TAREA: En el texto sobre la escuela, ¿qué había que memorizar en las clases sobre la historia de América?

--- TEXTO EXTRAÍDO ---

Entrar en la secundaria fue como salir de las brasas para entrar en las llamas. El cuerpo que se retuerce de ardores, el espíritu se hace humo: llega el amor no correspondido. Confundidos, con nuestras hormonas al punto, no sabíamos qué era real ni qué fantasía.

Al menos, eso me sucedió. La primaria era el ingenuo deseo de ser feliz, cuando las monjas eran protectoras con púas en los brazos que te dañan y te cuidan al mismo tiempo. Someter a un niño es muy sencillo. Como todos, yo era un niño tímido, aprendiz de obediente. Una bomba de caridad siempre a punto de estallar. Sí, mamá; sí, Madre Superiora. Sí, papá; sí, Padre. Sí, seño; sí, muchachos. Romper el cascarón te hace creer que ya entraste al mundo.

En aquellos espacios tutelares había flores para la Virgen María, vitrales viejos, pero siempre relucientes, murales con las imágenes del cielo y del infierno, una bóveda celeste con ángeles dibujada en una de las terrazas, esculturas de santos, papas, demonios y mártires; aquel flujo sagrado era un instructivo de a dónde ir, cómo vivir, qué hacer y qué no hacer en la vida.

Había la monja buena. Aquella que un día me sonrió, me acarició la cabeza y eso me sonrojó. Me mostró tanto amor con ese gesto que en mis ratos de existencialismo puro y duro la recuerdo con gratitud. Y había la monja mala que me pegó en la mitad de la cara, con su mano abierta. “Esto es normal. No hay nada qué hacer. Solo hay que resistir”. Así lo interpreté. Tuvieron que pasar años para que llegaran los primeros asomos de rebeldía.

En aquellos tiempos, las clases transcurrían con normalidad, con esa pesadez atormentadora de un aula en silencio. La historia de América. Colón y las carabelas. Había que memorizar los puntos geográficos, el lugar donde atracaron y los nombres de los reyes.

--- DATOS EXTRAÍDOS ---

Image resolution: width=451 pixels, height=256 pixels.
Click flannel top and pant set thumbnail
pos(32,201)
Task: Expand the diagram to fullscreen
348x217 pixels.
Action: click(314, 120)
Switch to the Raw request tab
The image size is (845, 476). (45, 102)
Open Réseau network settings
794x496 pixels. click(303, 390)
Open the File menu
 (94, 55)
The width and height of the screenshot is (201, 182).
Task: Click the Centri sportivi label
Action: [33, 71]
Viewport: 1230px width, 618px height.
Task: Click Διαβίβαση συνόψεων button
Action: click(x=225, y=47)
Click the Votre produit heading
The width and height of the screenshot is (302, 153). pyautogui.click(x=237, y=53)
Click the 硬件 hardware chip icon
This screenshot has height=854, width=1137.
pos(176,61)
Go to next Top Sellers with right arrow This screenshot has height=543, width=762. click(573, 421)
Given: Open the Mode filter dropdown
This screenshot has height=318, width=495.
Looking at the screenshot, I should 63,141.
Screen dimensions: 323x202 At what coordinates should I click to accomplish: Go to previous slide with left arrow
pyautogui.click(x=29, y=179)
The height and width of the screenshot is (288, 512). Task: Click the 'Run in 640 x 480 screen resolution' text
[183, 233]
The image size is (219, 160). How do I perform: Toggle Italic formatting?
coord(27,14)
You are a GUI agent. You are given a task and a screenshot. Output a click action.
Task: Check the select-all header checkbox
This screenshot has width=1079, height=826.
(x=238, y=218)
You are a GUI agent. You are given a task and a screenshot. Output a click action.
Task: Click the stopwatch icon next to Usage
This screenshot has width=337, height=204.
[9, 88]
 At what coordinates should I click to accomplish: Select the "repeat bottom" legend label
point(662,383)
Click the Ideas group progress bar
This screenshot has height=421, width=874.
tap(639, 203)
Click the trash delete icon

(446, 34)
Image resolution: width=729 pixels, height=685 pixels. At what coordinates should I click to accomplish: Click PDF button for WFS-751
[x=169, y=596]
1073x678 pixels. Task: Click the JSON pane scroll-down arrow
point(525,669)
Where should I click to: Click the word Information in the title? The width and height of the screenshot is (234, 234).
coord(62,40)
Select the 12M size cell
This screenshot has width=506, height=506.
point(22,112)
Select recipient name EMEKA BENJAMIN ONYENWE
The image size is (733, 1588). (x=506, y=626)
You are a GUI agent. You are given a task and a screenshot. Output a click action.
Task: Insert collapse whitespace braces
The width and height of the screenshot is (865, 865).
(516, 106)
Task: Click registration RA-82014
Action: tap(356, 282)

---

RESPUESTA: Los puntos geográficos, el lugar donde atracaron y los nombres de los reyes.